Trash is a term riddled with negative connotations. When we hear that word, we think of everyday unpleasantries such as littered streets or those empty cans on our kitchen counters that we constantly forget to throw out. It becomes even worse when we think about trash in eco-political terms: plastic bags floating in the ocean, hungry birds strangled by them, and all the life suffering by their decay. Not to mention the colonial dimension of the growing heaps of electronic garbage disposed by the West to underdeveloped countries, often the same ones that produced the now useless objects in the first place.
But is it possible to imagine trash as something else? Perhaps as something positive? Not the same type of trash as outlined above, obviously, but a different kind of trash altogether. I don’t think I’ve met a single person who didn’t have a collection, or drawer, of seemingly worthless objects, things that anyone else would throw out on first glance: faded concert tickets, sketches from childhood, perhaps a hair clip that belonged to an ex-lover. Taking a step back from the personal perspective, it’s easy to see these objects as junk. But this is junk that is lived in, junk with an affective dimension that binds them to specific moments in time, junk that survives our imperfect memories and acts as extensions of them. We treat this junk almost like magical objects, infusing them with parts of our personalities before creating actual physical spaces for them to provide us comfort on demand. Like many animals, we create a space for ourselves by collecting objects with little to no practical use value, using them instead to extend our inner feelings into physical space.

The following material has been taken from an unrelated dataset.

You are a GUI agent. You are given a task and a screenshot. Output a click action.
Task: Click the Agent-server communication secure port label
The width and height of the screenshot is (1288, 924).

Isn’t art trash as well? Its value is imagined, subject to cultural bias or, worse, economic speculation. With age, it becomes, literally, junk: CDs scratched beyond use, paintings in the attic collecting dust, installations long since torn down. How do we perceive the rice that was spilled on a metal plate during a performance and that is now littering the floor? Is it an artistic object or was it only so in the moment of its artistic usage? Is it now junk for someone to clean and throw in a garbage can? Was it ever anything else?
Perfect Lung is refreshing because it’s comfortable with this instability. It almost seems like there was an unnatural level of acceptance with such a condition when Ipek Gorgun and Ceramic TL (aka David Psutka) recorded the album. Its warmth and tranquility is inviting, and in a lot of ways, it’s due to how the album embraces imperfection. Sounds weave in and out, and phrases are left hanging in mid-air, but it’s almost always without tension. “Activator, the Actualizer” is a good example, because it nicely represents the dynamic, lively conversation that persists throughout the album. Sometimes they’ll disagree, sometimes they’re in unison, but most of the time, they create a space for coexistence through difference. They are imperfect in themselves, often hissing with noise and howling with resonant frequencies that conjure dissonance, but in this process, they feel lived in and, as a result, comforting.
Perfect Lung brings an approach to excess that is divorced from the dystopian reflections that seem to dominate trash discourse. In its peculiar flirtations with musique concrète, it exists to fill our aural spaces in the way that we fill our physical space with random objects: constantly changing them to account for our affects. The album, like moments in the songs themselves, seems as comfortable hanging around as fading away, perfectly content with the idea that it will eventually pass or be replaced. It’s this comforting disposition that makes the album all the more pleasant to listen to.